Eu gosto muito do que o Amós Oz diz no livro Os judeus e as palavras:
Judaísmo é uma civilização. E uma das poucas civilizações que deixaram sua marca em toda a humanidade. Religião é um elemento central na civilização judaica, talvez mesmo sua origem, mas essa civilização não pode ser apresentada como nada além de uma religião. Da fonte religiosa dessa civilização cresceram manifestações espirituais que ampliaram a experiência religiosa, transformaram-na e até mesmo reagiram contra ela: linguas, costumes, estilos de vida, sensibilidades características (ou talvez dever-se-ia dizer sensibilidades que costumavam ser característi-cas), literatura, arte, ideias e opiniões. Tudo isto é judaísmo. A rebelião e a apostasia na nossa história, especialmente em gerações recentes, também são judaísmo. É uma herança ampla e abundante.

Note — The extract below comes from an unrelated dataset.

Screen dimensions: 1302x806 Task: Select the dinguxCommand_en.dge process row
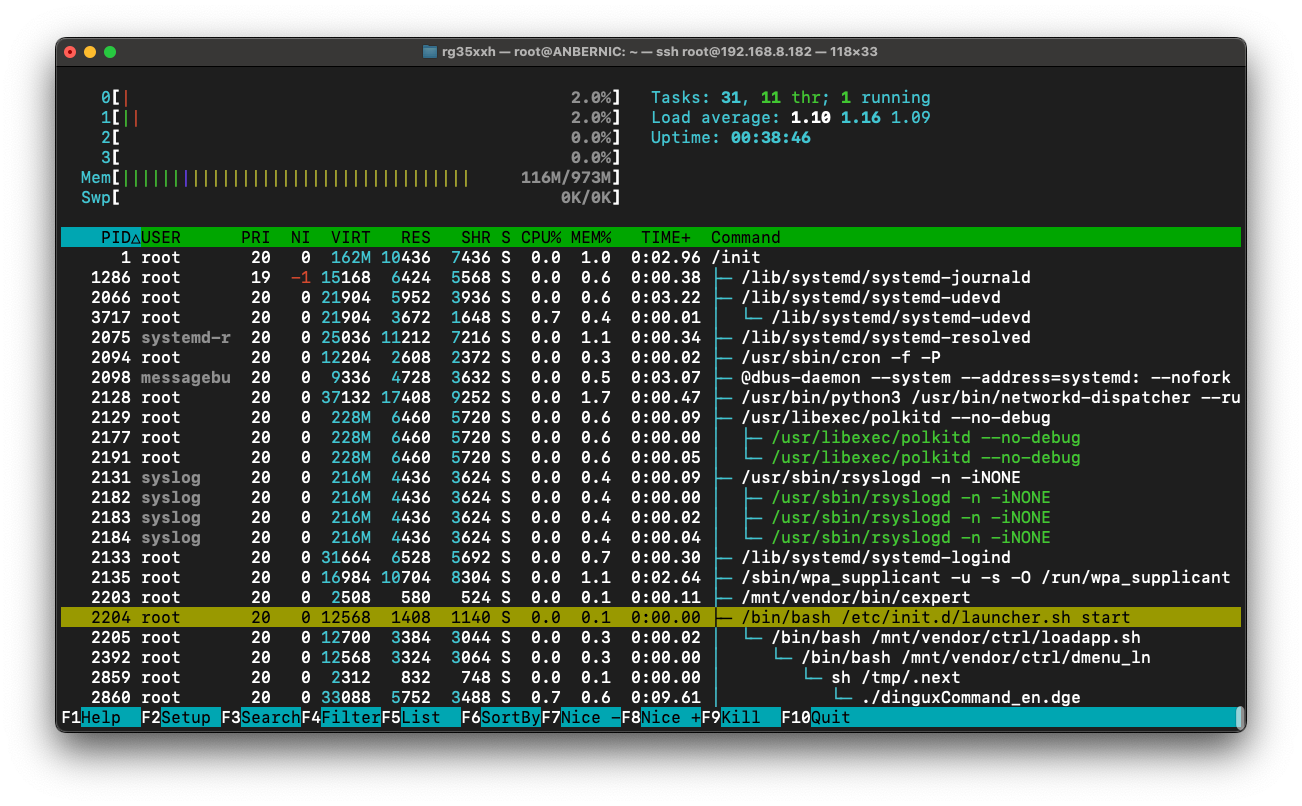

No livro The God Desire, o comediante inglês David Baddiel brinca que o judaísmo está mais para um grande manual de ritos, palavras e gestos a ser seguido de uma maneira específica do que uma religião. Uma espécie de TOC coletivo. A questão de acreditar em D's ou não é secundária - precisamos apenas seguir os ritos.
Não questionei a minha identidade judaica durante os anos em que estudei na escola judaica. Era o ar que eu respirava. Estava em todo lugar - no clube, na colônia de férias, no sítio que o vovô Mendinho tinha com seus amigos, uma espécie de kibbutz em Itapecerica da Serra. Somente no colegial comecei a entender que meus hábitos, festas e rituais eram diferentes do da maioria.

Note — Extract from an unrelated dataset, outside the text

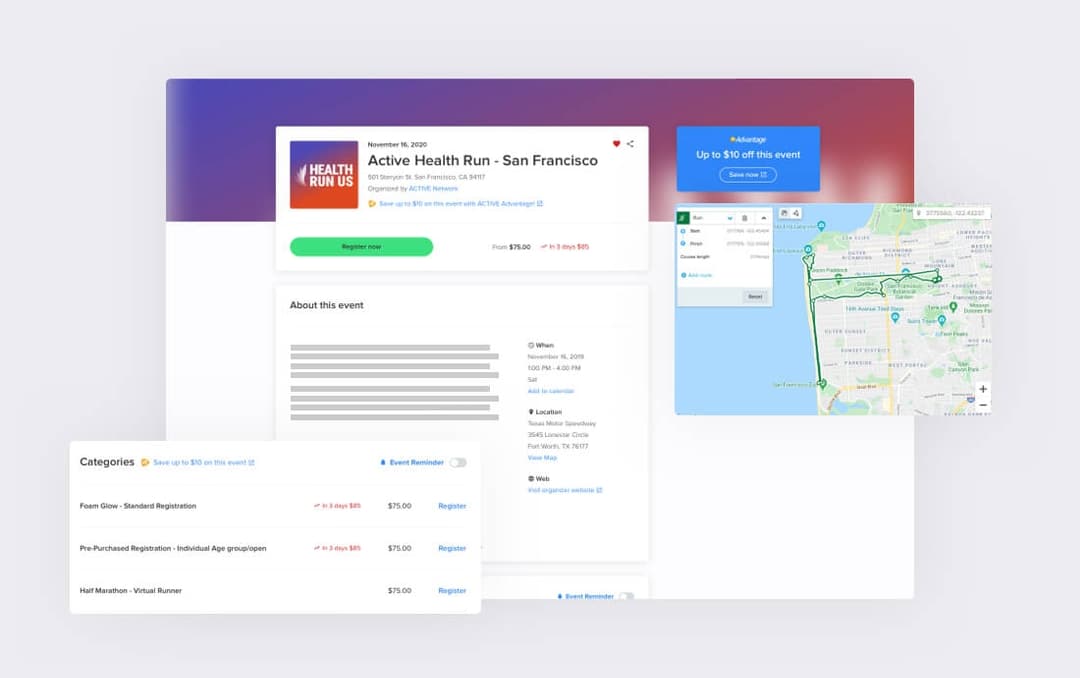Click the share icon beside the heart
1080x678 pixels.
[630, 143]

Com a rebeldia da adolescência, veio um período longo de descrença. Uma tia falou para minha mãe, em tom de repreensão, que eu era a mais assimilada da família. Como se fosse algo ruim - mas sempre tive orgulho de fazer parte da sociedade em que vivo.

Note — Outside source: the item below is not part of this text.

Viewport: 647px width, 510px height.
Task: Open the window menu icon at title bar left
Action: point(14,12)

Ainda assim, o Judaísmo sempre foi central na minha vida. Ele se expressa na nossa culinária ashkenazi, cheia de salmão defumado, latkes, varenikes e guefilte fish. Conto vantagem de saber o melhor lugar para encomendar chalá para o final da semana. Tem que fazer a reserva por WhatsApp às quartas-feiras, pois a fornada sai nas quintas e acaba rapidinho. Ela é doce e salgada na medida certa e desmancha na boca. O Judaísmo também irradia da nossa cultura. Nosso humor, nossos autores, certos filmes e séries de TV. Se você não assistiu The Marvelous Mrs. Maisel, não sei o que está esperando.
Mas o 7 de outubro mudou algo para mim. Foi como um lembrete em carne viva: esta é quem você é. Quando vi, comecei a frequentar a sinagoga em algumas sextas-feiras. A acender as velas no Shabat. A ler mais, a mergulhar de novo no universo em que cresci. E isso tem me feito um bem tremendo.
Afinal, esta é a herança abundante que me coube.
Adorei ler o repertório. Sabe que guardadas suas devidas proporções e sem uma imensa tragédia no meio, é como me vi enquanto recifense/pernambucana. Acho que nascer em alguns lugares/grupos com uma cultura tão cheia de rituais faz a gente ser “diferente”. Tive uma fase distante e quando sai de lá, na ruptura, me vi querendo cozinhar certos pratos e festejar ainda mais umas datas. No aperto, no riso, na fluidez falo frases de lá. É uma identidade de fato e quando a gente abraça ela, nos tornamos maior. Estamos aqui esperando ler mais e mais da sua caminhada 💕
Carol, que texto belíssimo, fiquei muito entusiasmada com toda essa herança cultural que você trouxe. Muito obrigada por compartilhar.